The Collapsing Bridge of Adolescence

adolescent bridge

The U.S. has over 600,000 bridges, almost four in 10 of which are at least 50 years old. Moreover, about 9% of America’s bridges are considered “structurally deficient,” and on average there are about 188 million trips across a structurally deficient bridge each day. While this is concerning, there is one collapsing bridge in America that should concern every American: the bridge of adolescence that connects childhood to adulthood. This bridge of adolescence was constructed in the late 19th century as nations began defining the quality of their cultures by the treatment of their children. Health, protection and education became the governing principles of child life.
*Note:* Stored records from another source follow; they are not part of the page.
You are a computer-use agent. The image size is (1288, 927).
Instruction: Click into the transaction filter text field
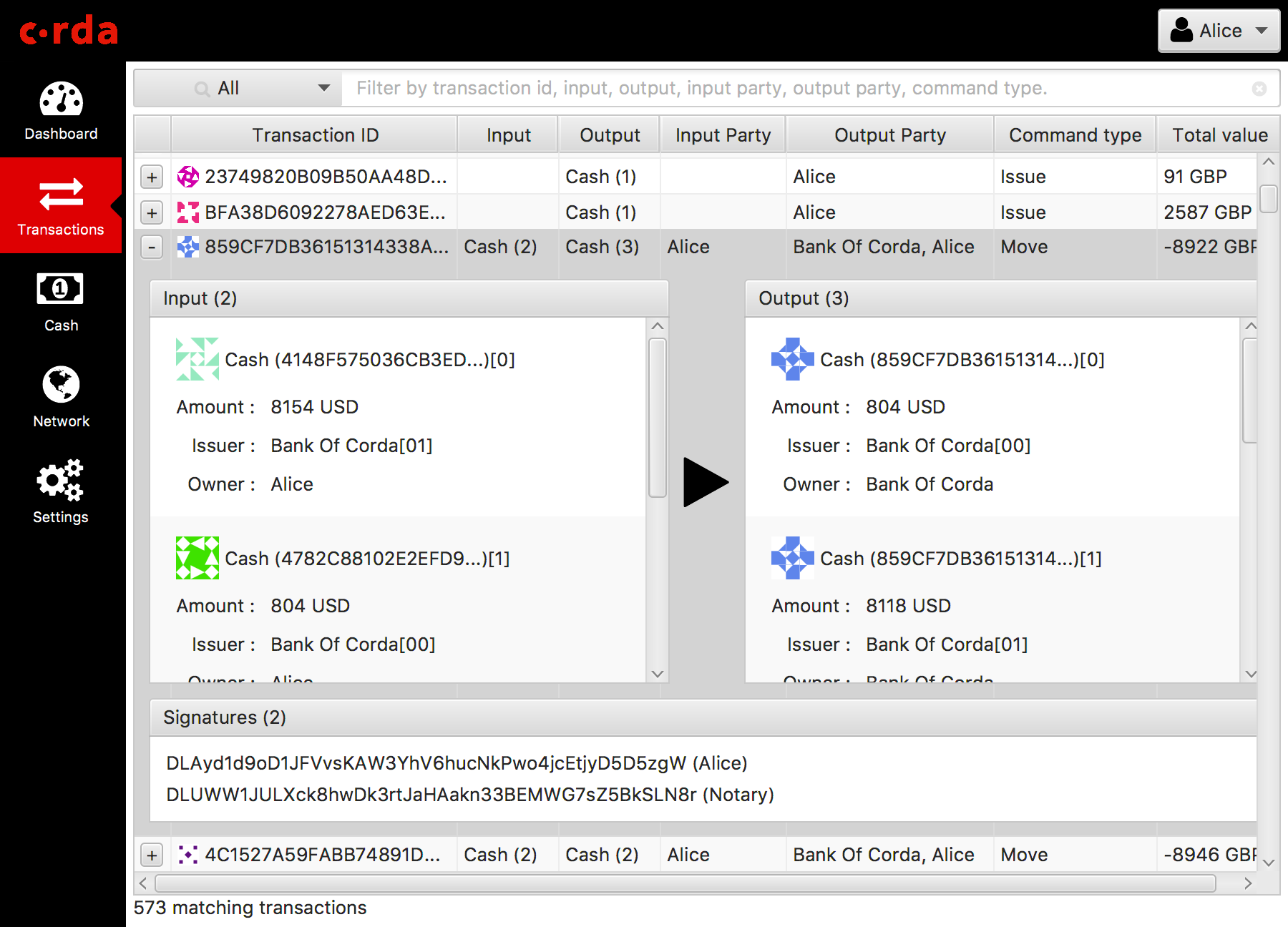[x=801, y=88]
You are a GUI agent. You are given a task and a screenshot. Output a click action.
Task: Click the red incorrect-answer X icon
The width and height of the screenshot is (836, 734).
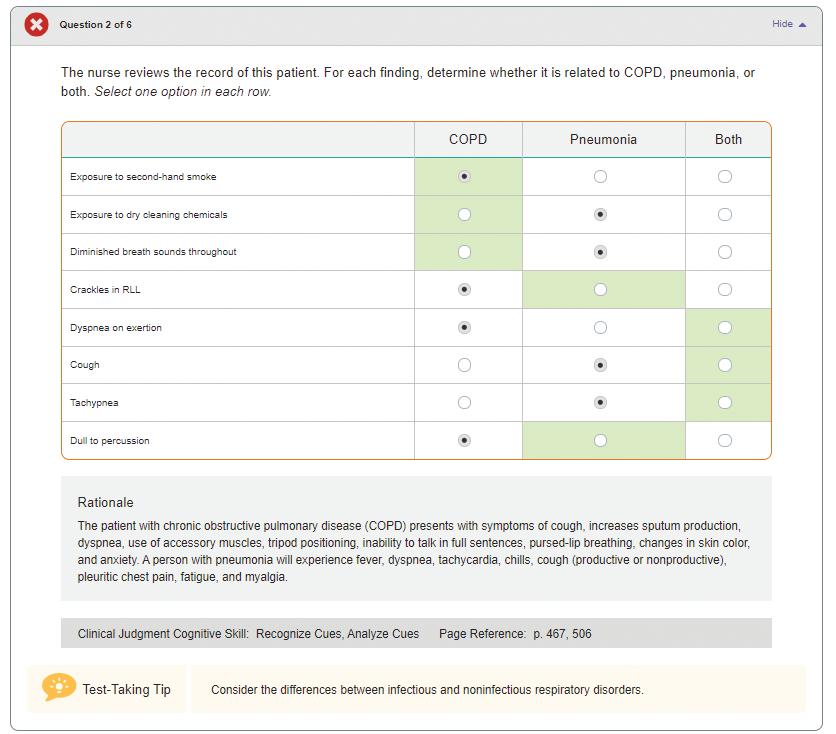pos(36,25)
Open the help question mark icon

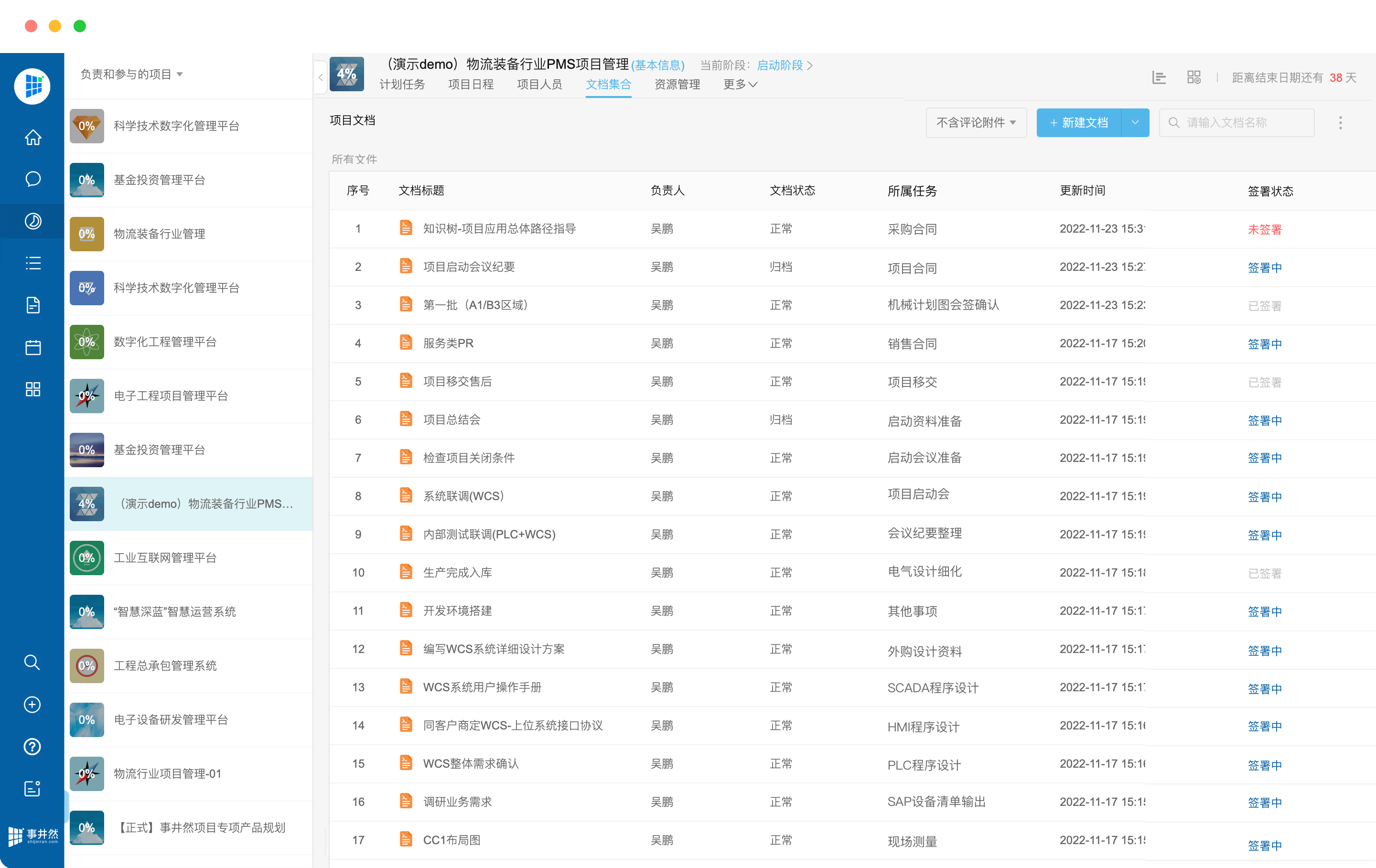click(x=32, y=747)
However, America took it a step further, creating institutions to extend the protections of childhood into the teenage years. One of these institutions was the American high school.

A bridge too far?

The invention of high school was intended to serve as staging for the maturation of children; a means of preparing them for vocational success while protecting them from their own raging hormones. The influx of immigrants created the need to assimilate youth into a new way of life. The success was astounding as almost 80% attended high school by 1940.
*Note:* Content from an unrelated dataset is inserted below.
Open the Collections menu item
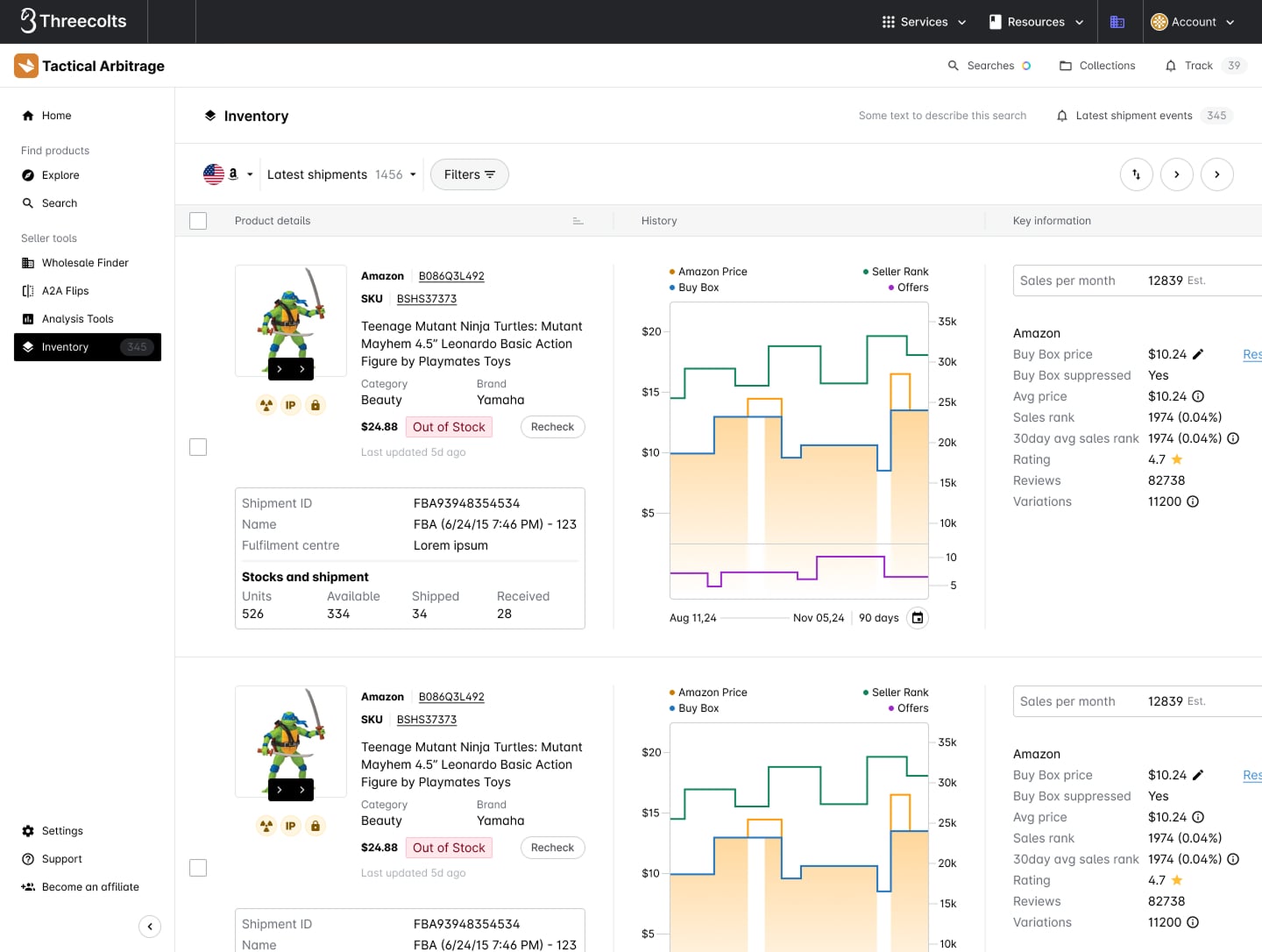The width and height of the screenshot is (1262, 952). (1097, 66)
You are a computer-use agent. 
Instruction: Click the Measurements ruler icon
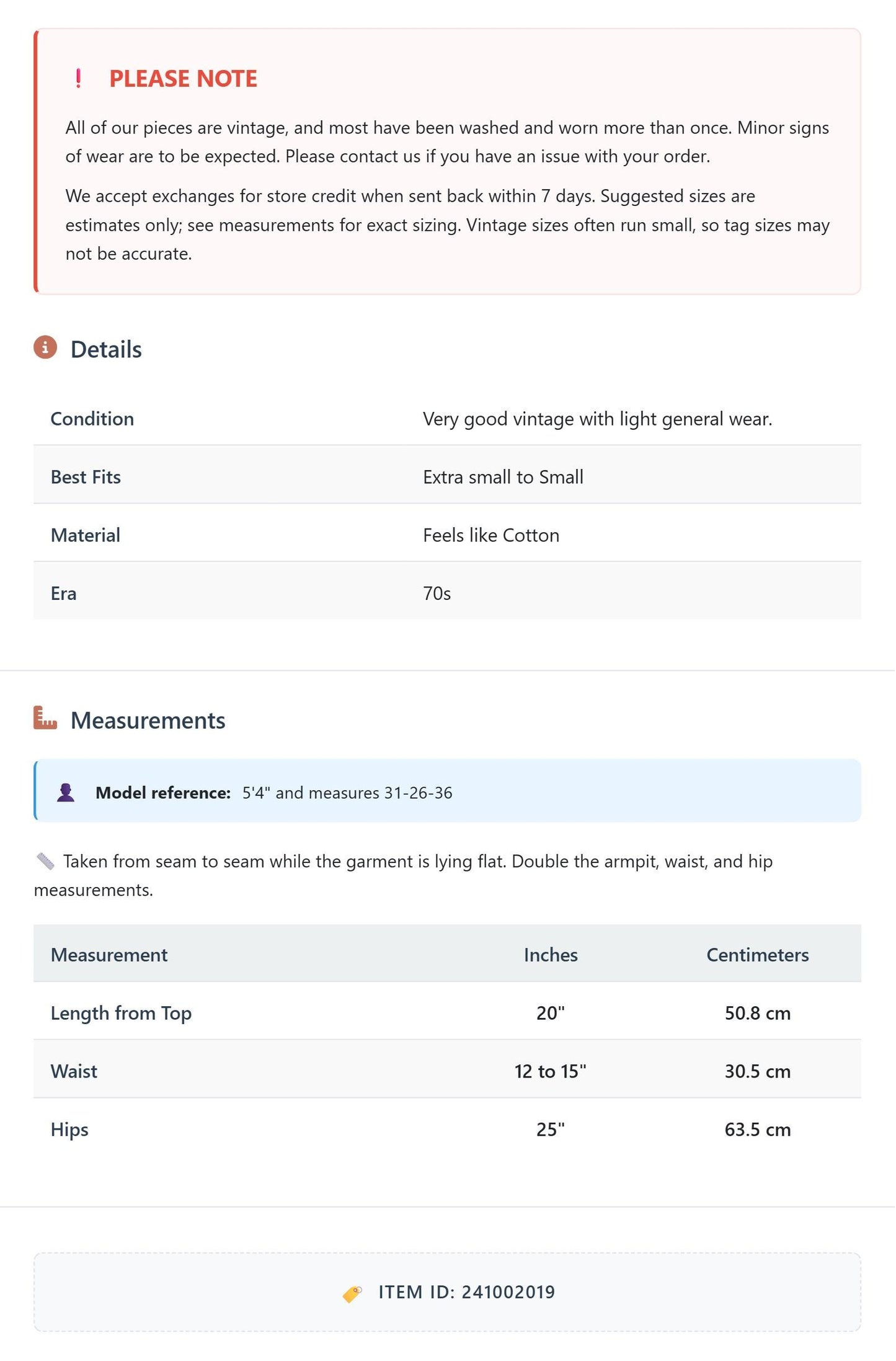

“U.S. adolescents became the envy of young people around the world. … They embodied not just a stage of life, but a state of privilege—the privilege not to work, the right to be supported for long periods of study, and the possibility of future success,” according to Jon Savage in Teenage (2007).

The question and the challenge facing us in the 21st century is whether public high school effectively prepares adolescents for adulthood. According to Paula Fass, professor of history at the University of California, Berkeley, “the bridge is sagging at both ends as the innocence of childhood has become more difficult to protect, and adulthood is long delayed.”

One reason, Fass explains, is that the bridge of adolescence has been extended even further out by making college a required step toward adulthood. “Graduation, once the final step for most Americans on the road to work and steady relationships leading to marriage, no longer marked a significant end point on the way to maturity.” A college degree has become essential to the identity of the American middle-class and has stretched the entry into adulthood into the 20s and 30s.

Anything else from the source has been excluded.